### SUPPLIED DATA
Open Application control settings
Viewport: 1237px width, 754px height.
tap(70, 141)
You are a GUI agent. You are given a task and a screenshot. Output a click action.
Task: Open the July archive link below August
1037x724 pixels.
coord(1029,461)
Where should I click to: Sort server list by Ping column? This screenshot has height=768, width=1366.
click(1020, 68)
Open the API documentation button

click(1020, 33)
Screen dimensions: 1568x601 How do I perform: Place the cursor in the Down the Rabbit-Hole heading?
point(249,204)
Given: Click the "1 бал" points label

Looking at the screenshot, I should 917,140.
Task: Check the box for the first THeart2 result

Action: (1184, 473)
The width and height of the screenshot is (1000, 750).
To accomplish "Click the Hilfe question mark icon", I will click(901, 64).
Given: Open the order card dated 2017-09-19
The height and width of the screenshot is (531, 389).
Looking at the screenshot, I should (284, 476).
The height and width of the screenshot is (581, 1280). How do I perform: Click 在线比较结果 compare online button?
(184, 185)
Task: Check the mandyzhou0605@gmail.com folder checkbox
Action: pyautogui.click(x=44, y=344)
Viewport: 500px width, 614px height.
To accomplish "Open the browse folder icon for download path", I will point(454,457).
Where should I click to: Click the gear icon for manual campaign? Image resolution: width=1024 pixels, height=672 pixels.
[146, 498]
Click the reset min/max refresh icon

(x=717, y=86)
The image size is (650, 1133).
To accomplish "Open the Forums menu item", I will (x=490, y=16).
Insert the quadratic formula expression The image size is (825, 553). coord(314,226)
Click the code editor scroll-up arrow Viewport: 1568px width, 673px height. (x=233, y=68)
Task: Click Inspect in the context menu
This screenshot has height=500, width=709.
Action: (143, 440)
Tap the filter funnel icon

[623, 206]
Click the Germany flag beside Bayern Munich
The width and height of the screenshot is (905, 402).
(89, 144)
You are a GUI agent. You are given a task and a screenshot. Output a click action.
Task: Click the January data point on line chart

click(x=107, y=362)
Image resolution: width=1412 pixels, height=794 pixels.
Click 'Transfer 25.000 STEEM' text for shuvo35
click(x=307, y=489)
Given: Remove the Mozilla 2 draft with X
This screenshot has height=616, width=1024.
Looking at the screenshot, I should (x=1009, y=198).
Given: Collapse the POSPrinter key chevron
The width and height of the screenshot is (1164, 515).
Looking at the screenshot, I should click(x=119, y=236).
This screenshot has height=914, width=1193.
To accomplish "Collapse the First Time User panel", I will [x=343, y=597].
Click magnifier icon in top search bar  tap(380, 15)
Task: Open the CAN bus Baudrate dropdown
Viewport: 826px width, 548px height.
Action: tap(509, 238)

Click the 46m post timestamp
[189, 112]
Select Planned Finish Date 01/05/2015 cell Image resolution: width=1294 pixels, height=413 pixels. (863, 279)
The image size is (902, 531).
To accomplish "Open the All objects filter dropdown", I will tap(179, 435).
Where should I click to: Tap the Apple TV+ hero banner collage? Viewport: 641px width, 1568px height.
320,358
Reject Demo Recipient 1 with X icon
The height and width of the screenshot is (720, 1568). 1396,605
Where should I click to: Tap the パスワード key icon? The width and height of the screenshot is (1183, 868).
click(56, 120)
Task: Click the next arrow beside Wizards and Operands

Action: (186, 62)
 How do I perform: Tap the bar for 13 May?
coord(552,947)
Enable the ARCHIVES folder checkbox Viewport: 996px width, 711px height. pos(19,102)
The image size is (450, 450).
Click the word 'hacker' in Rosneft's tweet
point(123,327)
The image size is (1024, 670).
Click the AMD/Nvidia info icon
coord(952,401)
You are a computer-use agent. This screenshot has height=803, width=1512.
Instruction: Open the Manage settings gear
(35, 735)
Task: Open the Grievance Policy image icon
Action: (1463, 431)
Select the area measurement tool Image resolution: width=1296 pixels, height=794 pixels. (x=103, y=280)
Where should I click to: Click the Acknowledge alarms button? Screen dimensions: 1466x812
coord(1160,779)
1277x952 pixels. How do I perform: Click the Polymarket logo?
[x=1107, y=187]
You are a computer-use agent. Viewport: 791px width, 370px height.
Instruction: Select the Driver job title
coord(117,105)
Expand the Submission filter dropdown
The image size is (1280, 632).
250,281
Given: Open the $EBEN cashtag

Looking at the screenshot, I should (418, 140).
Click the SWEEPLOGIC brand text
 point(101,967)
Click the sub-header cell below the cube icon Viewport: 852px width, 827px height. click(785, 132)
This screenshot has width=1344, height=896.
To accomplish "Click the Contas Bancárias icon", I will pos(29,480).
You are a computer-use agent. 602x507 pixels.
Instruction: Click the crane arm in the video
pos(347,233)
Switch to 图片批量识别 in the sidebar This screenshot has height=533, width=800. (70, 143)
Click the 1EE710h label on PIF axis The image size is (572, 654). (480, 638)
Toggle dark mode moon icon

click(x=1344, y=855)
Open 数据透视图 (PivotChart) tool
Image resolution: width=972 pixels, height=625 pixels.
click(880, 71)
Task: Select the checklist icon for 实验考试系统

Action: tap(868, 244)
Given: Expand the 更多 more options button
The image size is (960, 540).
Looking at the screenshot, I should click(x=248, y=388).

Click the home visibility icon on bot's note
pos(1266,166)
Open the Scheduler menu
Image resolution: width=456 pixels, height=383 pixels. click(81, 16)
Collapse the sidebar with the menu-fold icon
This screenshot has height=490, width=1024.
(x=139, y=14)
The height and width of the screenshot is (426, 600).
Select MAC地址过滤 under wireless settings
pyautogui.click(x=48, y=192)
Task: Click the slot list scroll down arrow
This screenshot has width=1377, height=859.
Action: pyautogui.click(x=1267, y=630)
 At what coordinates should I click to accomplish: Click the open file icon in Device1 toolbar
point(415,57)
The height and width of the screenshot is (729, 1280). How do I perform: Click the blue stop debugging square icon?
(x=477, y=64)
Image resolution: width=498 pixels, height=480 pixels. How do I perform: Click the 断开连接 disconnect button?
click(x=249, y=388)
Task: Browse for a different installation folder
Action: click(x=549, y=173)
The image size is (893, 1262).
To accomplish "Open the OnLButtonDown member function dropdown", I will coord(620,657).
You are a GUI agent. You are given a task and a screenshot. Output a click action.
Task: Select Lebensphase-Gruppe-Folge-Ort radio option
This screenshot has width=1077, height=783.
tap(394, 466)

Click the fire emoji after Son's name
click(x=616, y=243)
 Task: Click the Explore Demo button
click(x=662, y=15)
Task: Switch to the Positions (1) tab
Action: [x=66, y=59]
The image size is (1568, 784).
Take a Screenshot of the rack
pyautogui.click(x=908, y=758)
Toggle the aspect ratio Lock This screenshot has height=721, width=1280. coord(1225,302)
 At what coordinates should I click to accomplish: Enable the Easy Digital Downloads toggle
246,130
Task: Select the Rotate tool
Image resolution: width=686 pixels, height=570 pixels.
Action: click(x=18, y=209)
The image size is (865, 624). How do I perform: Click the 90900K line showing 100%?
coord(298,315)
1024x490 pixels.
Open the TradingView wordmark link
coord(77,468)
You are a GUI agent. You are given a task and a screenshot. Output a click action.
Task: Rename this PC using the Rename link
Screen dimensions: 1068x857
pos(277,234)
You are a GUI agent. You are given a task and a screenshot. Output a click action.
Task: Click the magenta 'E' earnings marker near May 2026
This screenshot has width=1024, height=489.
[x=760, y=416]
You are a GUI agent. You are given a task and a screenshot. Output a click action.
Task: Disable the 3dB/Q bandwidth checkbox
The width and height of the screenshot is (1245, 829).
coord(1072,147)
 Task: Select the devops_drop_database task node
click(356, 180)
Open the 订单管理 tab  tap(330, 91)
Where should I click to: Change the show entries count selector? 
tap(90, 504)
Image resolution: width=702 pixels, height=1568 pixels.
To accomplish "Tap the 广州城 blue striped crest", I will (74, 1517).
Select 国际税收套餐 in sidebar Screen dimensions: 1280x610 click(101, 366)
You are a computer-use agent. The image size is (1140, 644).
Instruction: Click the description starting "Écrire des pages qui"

### TASK INSTRUCTIONS
Throughout the material above, count each line holding "cell" and answer with the total alone.

### WRITTEN REPLY
2